4.1.3. Drug eluting microspheres

Drug eluting microspheres, especially bioresorbable carriers, have received tremendous attention nowadays due to their multi-functionality in both embolization and ablation for tumor treatment. Zhang et al. prepared two types of alginate-chitosan microspheres for treatment of hepatic chemoembolization via emulsification-gelation loaded with Norcantharidin (NCTD/LSD-ACMs) [120]. In vitro studies showed favorable sustained release of the drug and significantly decreased tumor growth rates, suggesting that NCTD/LSD-ACMs can effectively embolize liver tumors [120]. Biodegradable DEBs made from poly(D-L-lactic acid) and loaded with cisplatin or sorafenib are degraded by absorption of water, hydrolysis, erosion of the polymer, and bulk degradation [121]. These microspheres have shown high therapeutic efficacy in vitro [121], [122]. Choi et al. developed PLGA microspheres loaded with sorafenib for HCC embolization (Figure 3)[123]. The PLGA matrix degraded into lactic acid and glycolic acid in biological fluids [123]. Cisplatin- and sorafenib- loaded biodegradable poly(D,L-lactic acid) (PDLLA) microspheres were synthesized through an emulsion/solvent evaporation method [121]. The drug was dissolved in organic solvent and mixed with PDLLA solution to produce the eventual drug-loaded microspheres with diameters ranging from 200–400 μm. In nude mice, cisplatin-loaded microspheres had no effect on tumor growth compared to plain PDLLA microsphere. Though sorafenib-loaded PDLLA spheres slowed tumor growth, combined cisplatin and sorafenib led to tumor shrinkage at day 28, showing the synergetic cytostatic and antiangiogenic effects on a solid tumor (Figure 4). Additional benefit arises from the radiopacity of cisplatin (PDLLA sphere is translucent) to fluoroscopy and CT imaging for local targeting and monitoring of microspheres in the vessels [122].

Figure 3.

Schematics of (A) Synthesis and (B) Therapeutics of SOF/TIBA/PLGA microspheres. Reproduced with permission from [123].

Figure 4.

(A) Tumor growth profile (Renca tumor mice model) until day 28 (14 days after injection of microspheres) for PDLLA, cisplatin, sorafenib, and cisplatin+sorafenib treated groups. (B) Tumor volumes on day 28 for all four groups. Reproduced with permission from [121].

4.2. Coils

4.2.1. Modified Bioactive Coils

SDF-1α-coated Coils.

Gao et al. studied platinum coils with silk fibroin and coated in stromal cell-derived factor-1α (SDF-1α) for the occlusion of aneurysms [124]. The study hypothesized that the SDF-1α would recruit endothelial progenitor cells (EPCs) to the damaged tissue and accelerate vascular repair [124]. Animal models demonstrated well organized tissue after implantation of the coil, showing promise as a potential intervention for treatment of aneurysms [124].

Axium MicroFX Coils.

The ACCESS study included a cohort of patients with aneurysms and studied outcomes of the use of Axium MicroFX PLGA coils [125]. The Axium MicroFX PLGA coil contains microfilament technology, which may act hemodynamically in ways that other PLGA coils do not [125]. This study involved a small prospective cohort and further testing with larger patient cohorts comparing the coil to other coils is needed.

Other Modified Coils.

Bare metallic coils coated in materials to aid in thrombus formation and embolic treatment have been developed and studied [126]. Ahuja et al. studied GDCs coated in different thrombogenic materials in animal models and found that compared to bioinert GDCs, GDCs coated in PEU-PEO polyurethane led to faster occlusion of the target vessel [127]. Coils coated in collagen were found in animal models to result in aneurysm treatment with complete obliteration and no recanalization [128]. Kallmes et al. demonstrated that GDCs modified with fibroblasts containing basic fibroblast growth factor led to in vivo proliferation of fibroblasts and formation of collagen [129].

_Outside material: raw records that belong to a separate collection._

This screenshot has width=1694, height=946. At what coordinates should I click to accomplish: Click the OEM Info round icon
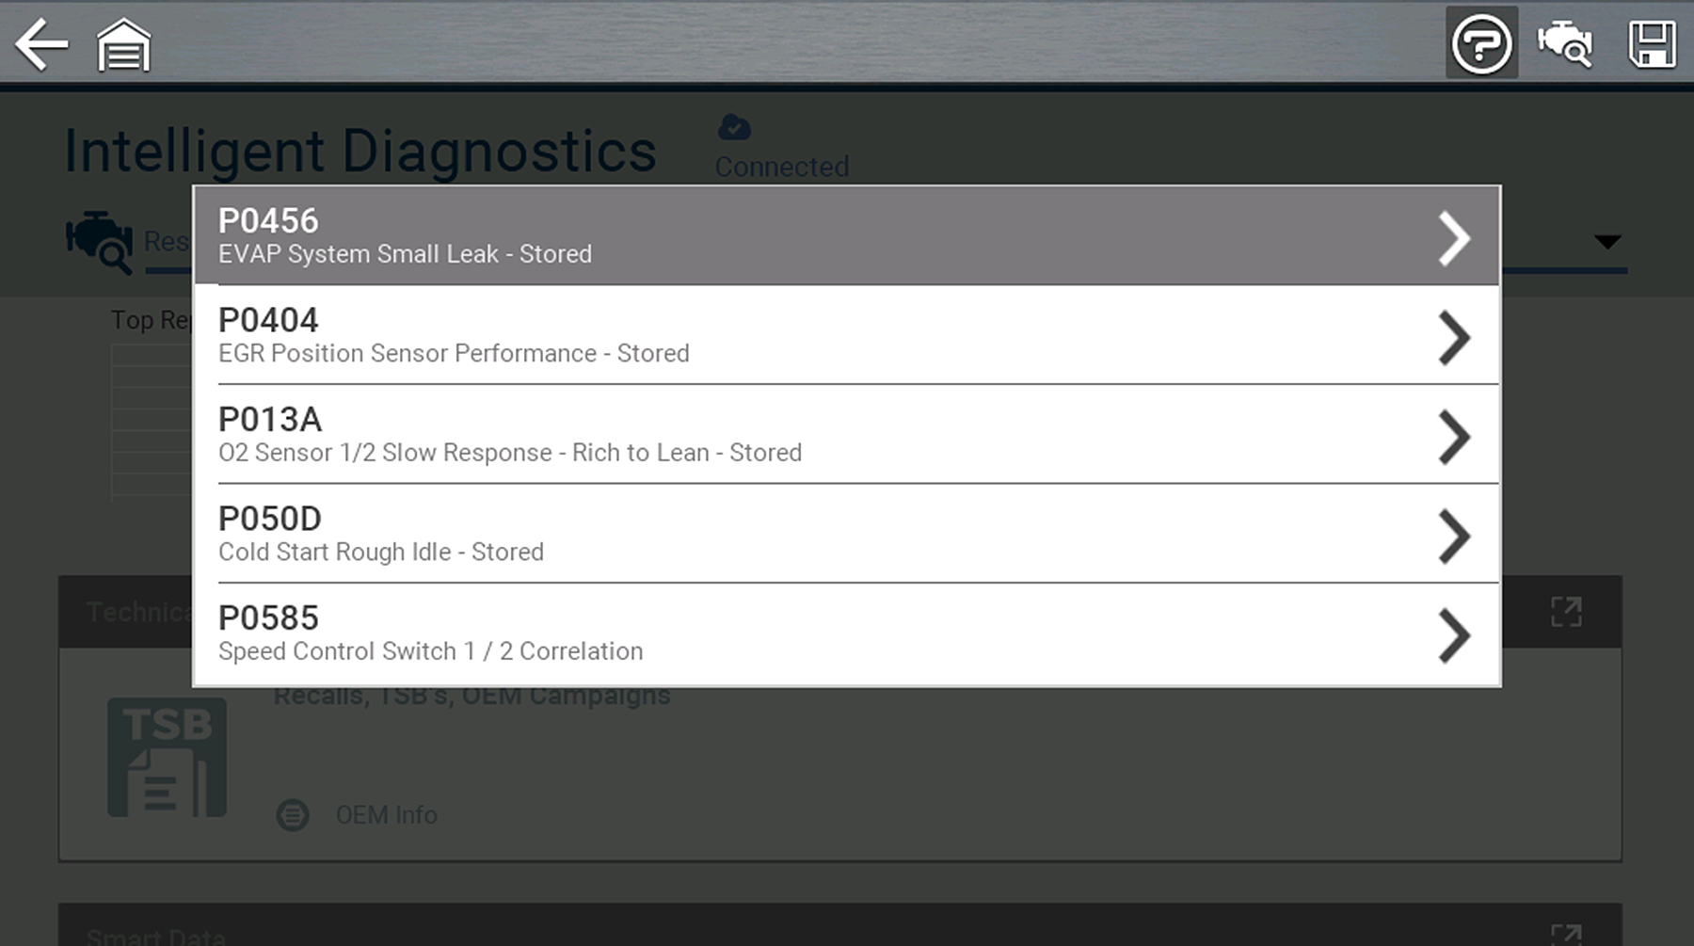pos(293,814)
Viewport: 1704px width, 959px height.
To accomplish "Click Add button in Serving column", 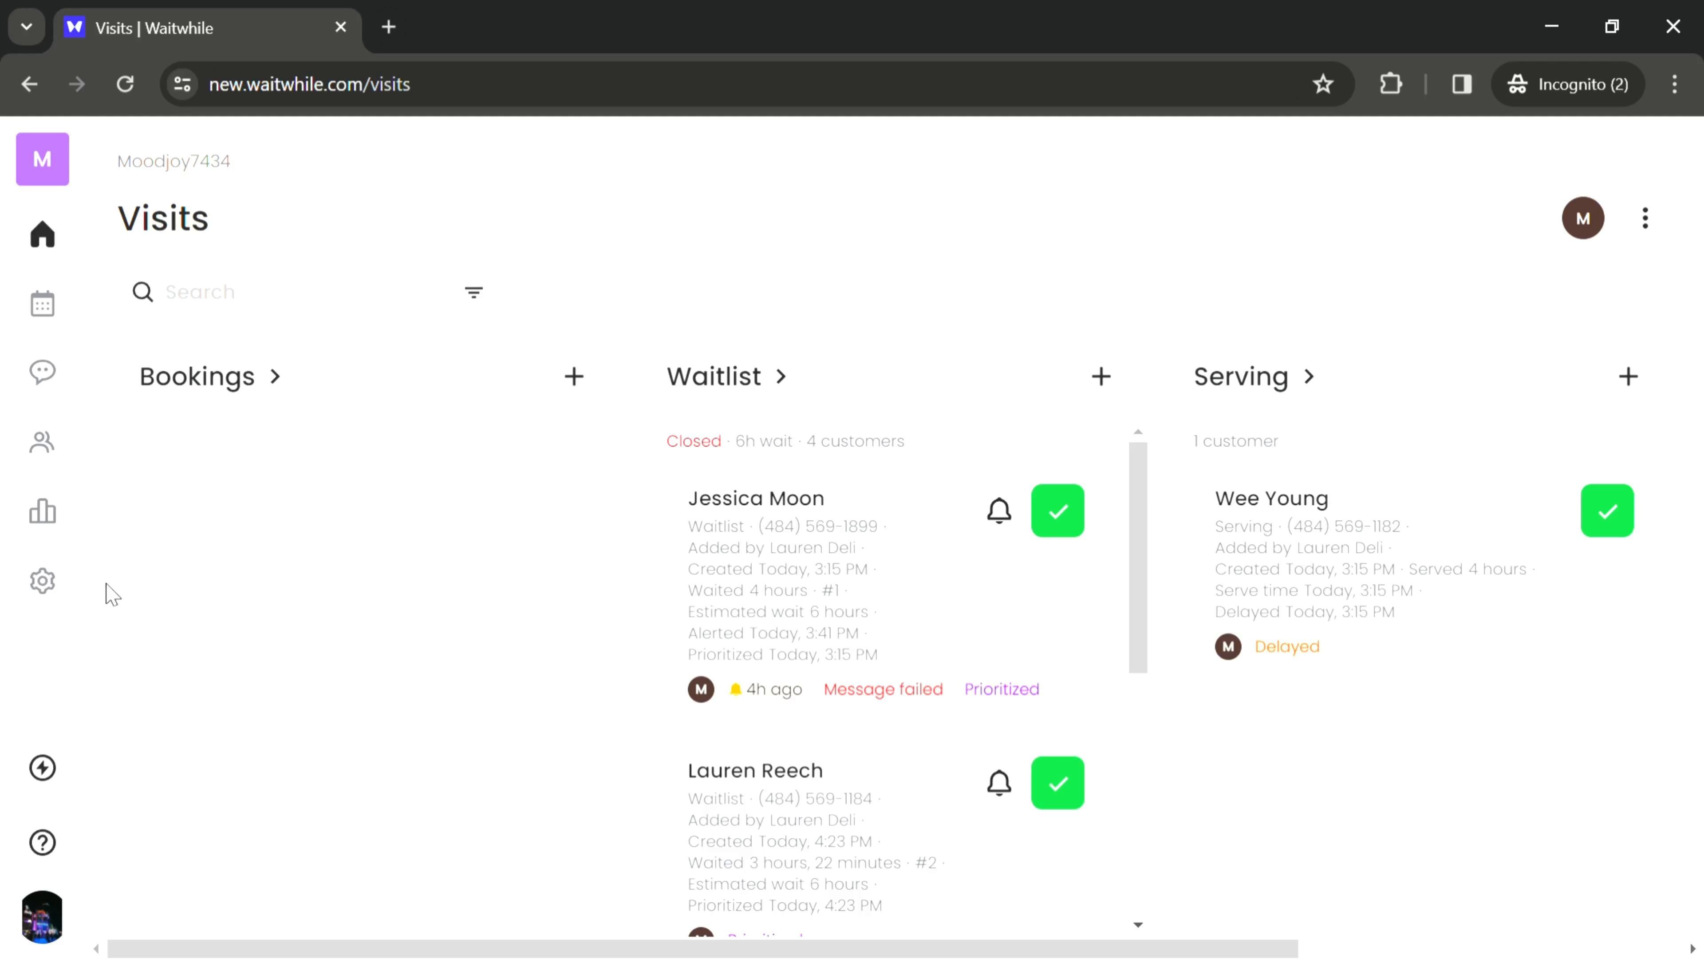I will pos(1628,376).
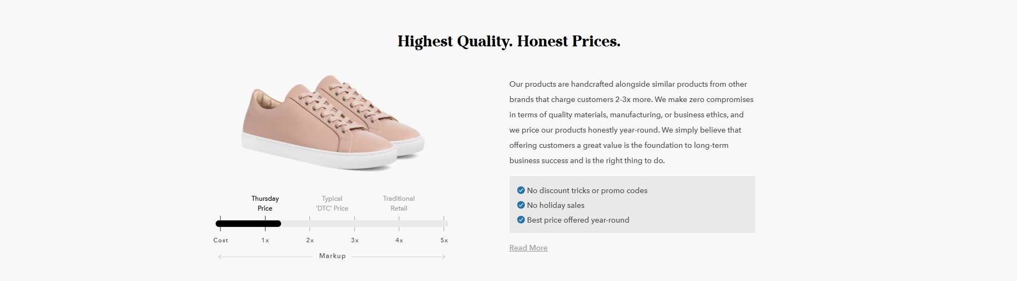Click the left Markup arrow
This screenshot has width=1017, height=281.
265,256
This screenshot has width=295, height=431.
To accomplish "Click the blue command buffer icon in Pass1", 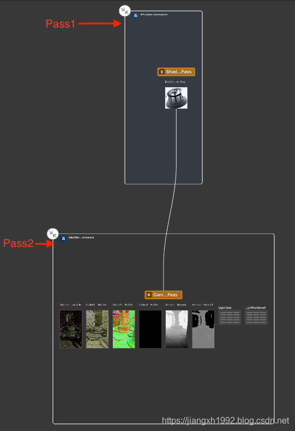I will pyautogui.click(x=135, y=16).
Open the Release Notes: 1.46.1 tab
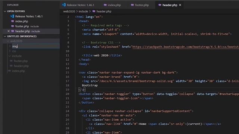This screenshot has height=134, width=239. click(x=78, y=5)
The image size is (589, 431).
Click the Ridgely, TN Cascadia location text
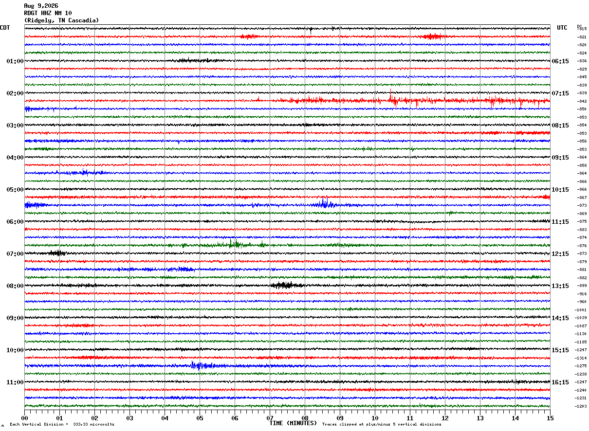pyautogui.click(x=61, y=20)
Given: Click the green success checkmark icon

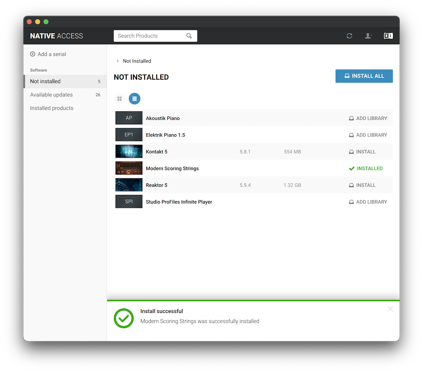Looking at the screenshot, I should pyautogui.click(x=124, y=318).
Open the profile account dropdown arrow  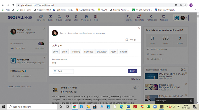[x=187, y=18]
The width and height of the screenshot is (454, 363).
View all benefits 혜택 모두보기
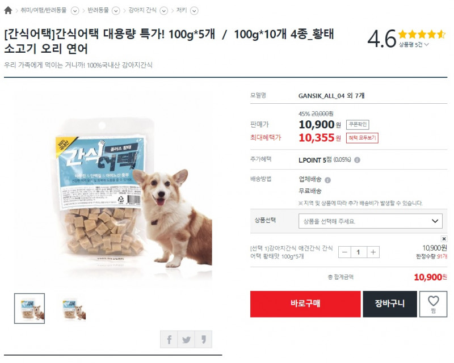362,138
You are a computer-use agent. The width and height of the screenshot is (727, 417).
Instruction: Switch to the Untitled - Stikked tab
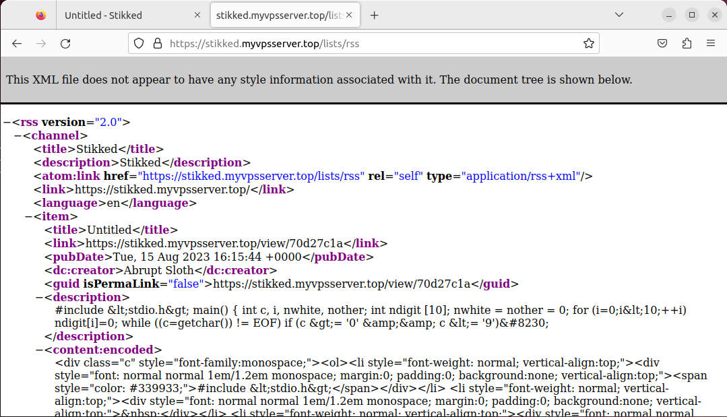[x=121, y=14]
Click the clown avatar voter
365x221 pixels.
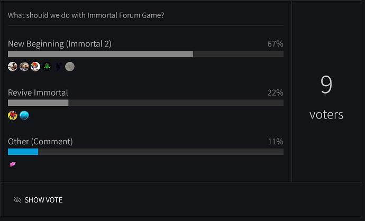coord(35,67)
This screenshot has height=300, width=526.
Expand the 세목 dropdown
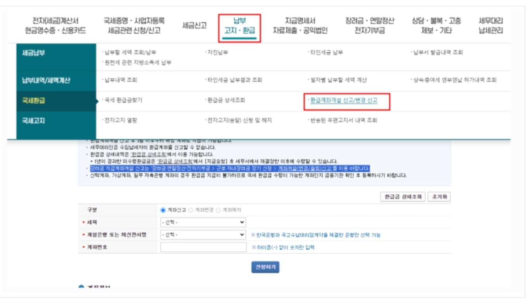(203, 222)
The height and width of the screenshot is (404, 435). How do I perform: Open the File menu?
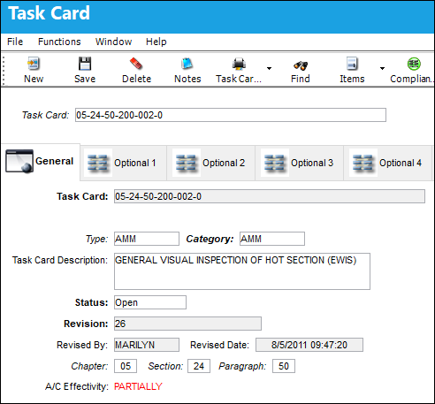pos(15,42)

4.2.2. Shape Memory Polymer (SMP) Coils

The biomedical applications of shape memory polymers (SMPs) have been reviewed and explored with regards to scaffolds, stents, and tissue engineering frameworks [130]. Heat, light, and water can be used as external stimulation to trigger the shape memory effect. Therefore, a large, bulky device made from these smart and active SMPs can be delivered in its temporarily compressed form through a minimally invasive approach and then be expanded into their permanent form for treatment [130]. While shape memory materials have lingered around for many year, their use in the field of endovascular embolization is still limited. In one example, coils coated in SMP can expand to fill more volume while also enhancing the healing process [131]. SMPs have various properties that make them candidates for embolization, including short shape recovery time upon release [132]. Compared to bare metallic coils in vivo, SMP-coated coils demonstrated more complete aneurysm healing and better occlusion (Figure 5) [131], [133], [134].

Figure 5.

(A) Schematics of fabrication of an SPM foam-over-wire device; (B) In vitro delivery for the device; and (C) Shape memory foam-coated coil for rabbit elastase aneurysm treatment. The volume fill of expanded SMP-coated coils is the same as that of bare platinum coils. Figure components adapted and reproduced with permission. [133], [134].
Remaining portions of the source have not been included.